What you are asked to do:
Replace "pencil icon" with "pencil button" in the material from the line with "Given: Click the" to the line with "Looking at the", and change nothing else. Return only those lines and leave out the pictures.

Records:

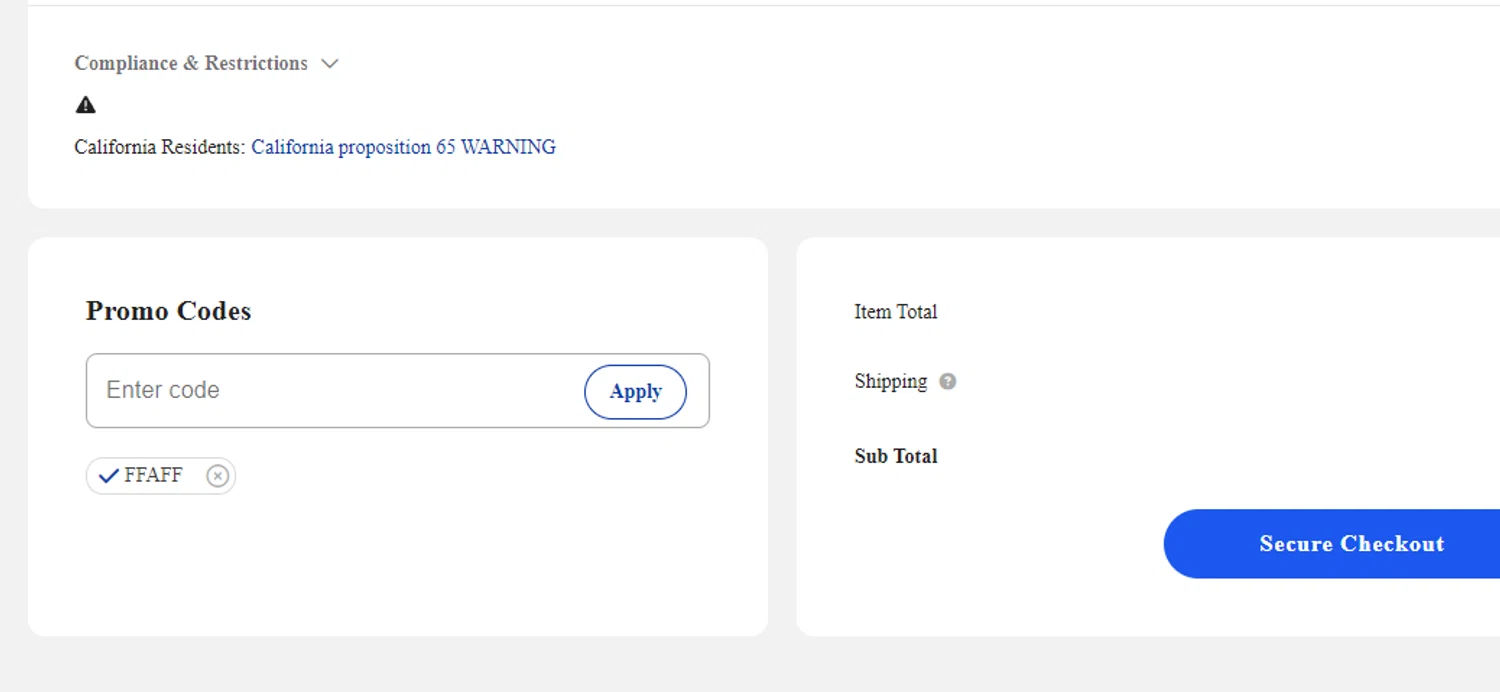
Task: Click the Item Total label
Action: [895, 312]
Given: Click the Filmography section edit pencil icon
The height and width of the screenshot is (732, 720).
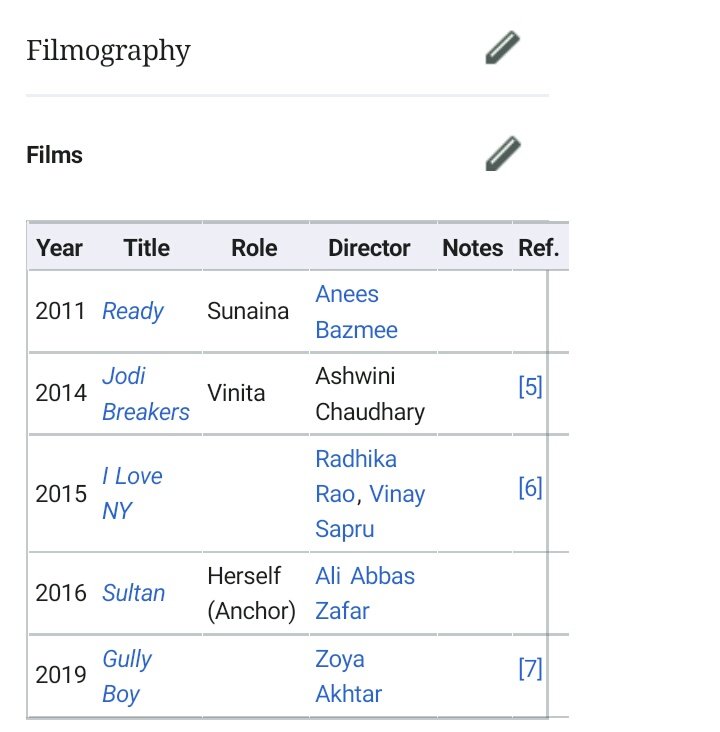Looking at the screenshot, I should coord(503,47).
...
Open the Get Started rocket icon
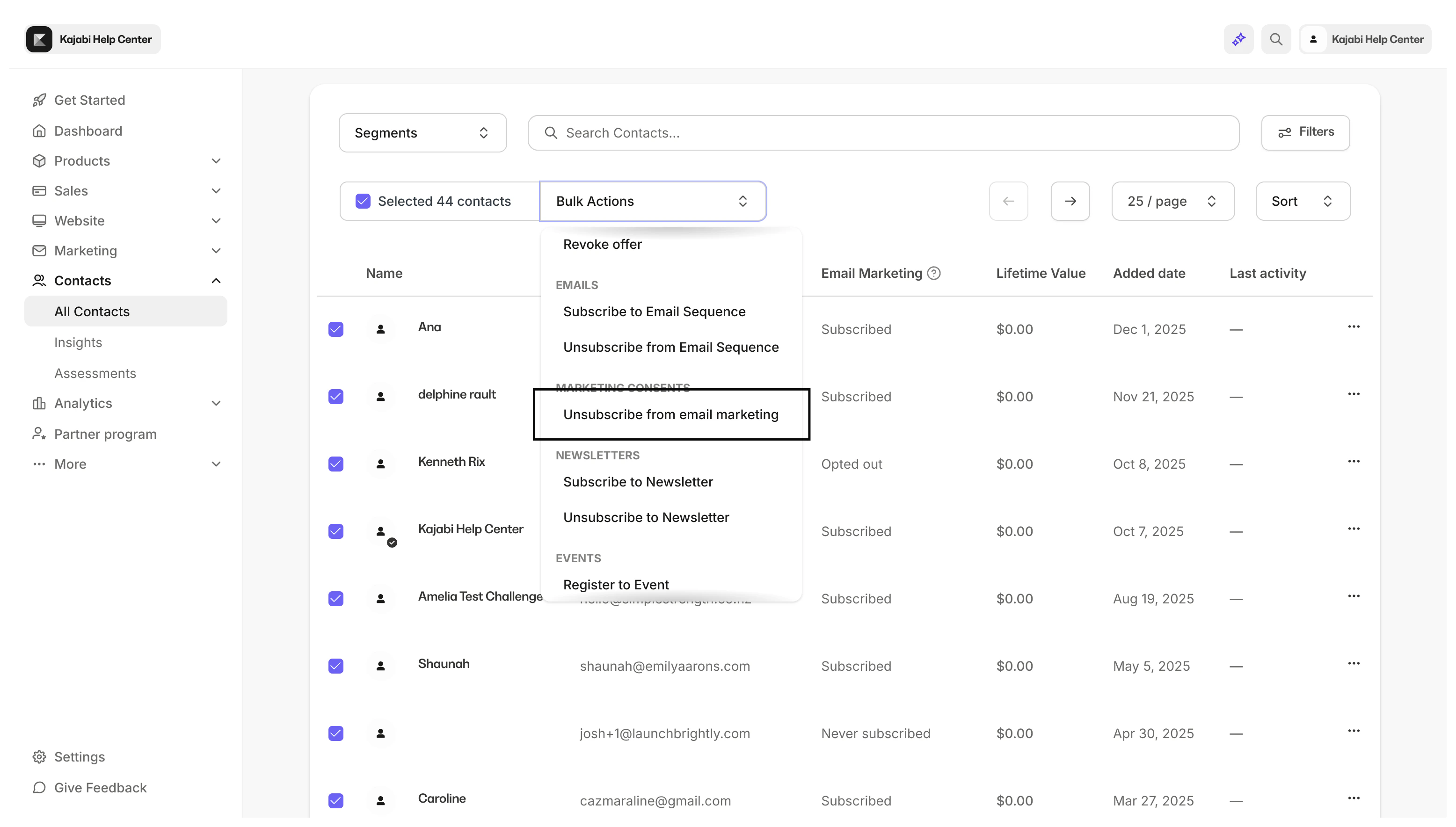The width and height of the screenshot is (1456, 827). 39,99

The result:
Given: Click the Filmography section edit pencil button
The height and width of the screenshot is (732, 720).
Looking at the screenshot, I should coord(503,47).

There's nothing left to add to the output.